When BBC News at 10 did finally provide some coverage (11 May), close to four weeks after the mass hunger strike began, it did so without context, without reference to the prisoners’ demands, with no mention of the appalling health conditions, requiring hospitalisation, that many of the hunger strikers were suffering, and with absolutely no comment from a Palestinian spokesperson. Instead, the report by Kevin Connolly, featured Israeli government spokesperson, Mark Regev, speaking without challenge, comparing those who had taken the drastic step of engaging in a hunger strike to ‘suicide bombers’ and talking, falsely, about an ‘Islamist cause’.

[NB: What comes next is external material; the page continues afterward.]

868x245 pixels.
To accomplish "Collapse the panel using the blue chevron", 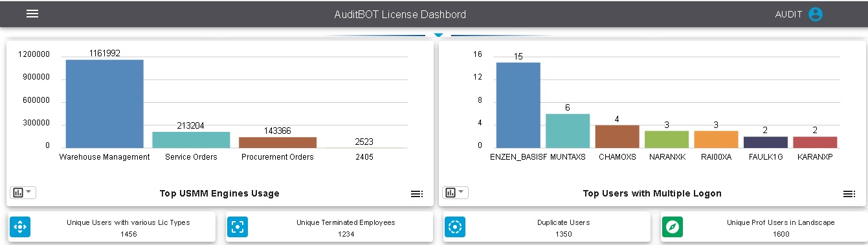I will point(438,34).
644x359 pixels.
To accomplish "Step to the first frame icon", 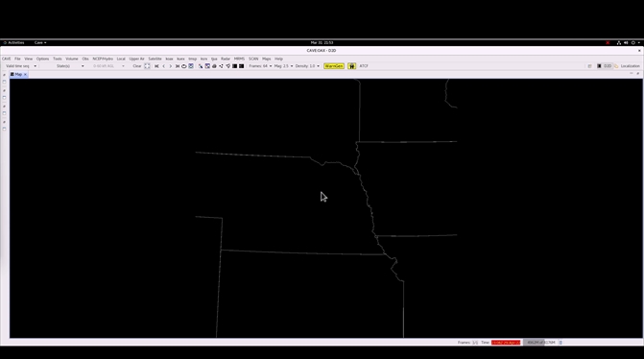I will [156, 66].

His complete statement was: “It’s difficult when you’re dealing with someone who wants to commit suicide. It’s a problem with suicide bombers, who are prepared to blow themselves up when they want to kill innocent people, and in this tactic if they think for their Islamist cause if they want to kill themselves, it’s a challenge. We could not have as a precedent that every prisoner who goes on hunger strike, gets – to use a term from the game Monopoly – a get out of jail free card.”
This interview, which insulted and totally misrepresented the hunger strikers, was also used on News 24 and on Radio 4 news bulletins during 11 May. None of these reports were balanced with a Palestinian viewpoint, and the Israeli perspective of the hunger strikes was allowed to prevail on the BBC.
The BBC’s attitude towards the hunger strikes and its eventual, biased coverage is appalling in itself. It is also symptomatic of the BBC’s general attitude towards reporting on Palestine and the occupation and the tendency of BBC news programmes to tilt their coverage and analysis in favour of Israel.
It is, unfortunately, an attitude that cuts across the whole of the BBC, from the Director General and his refusal to broadcast a DEC appeal for Gaza to Radio 1Xtra and the censorship of the word ‘Palestine’ from an artist’s rap performance.
We would like to see an end to this bias against Palestine and news coverage from the region that is balanced, fair and reflective of the values of international law, rather than of the narrative provided by the dominant player in this struggle. It is the very least that licence-fee payers, who look to the BBC for honest information, deserve.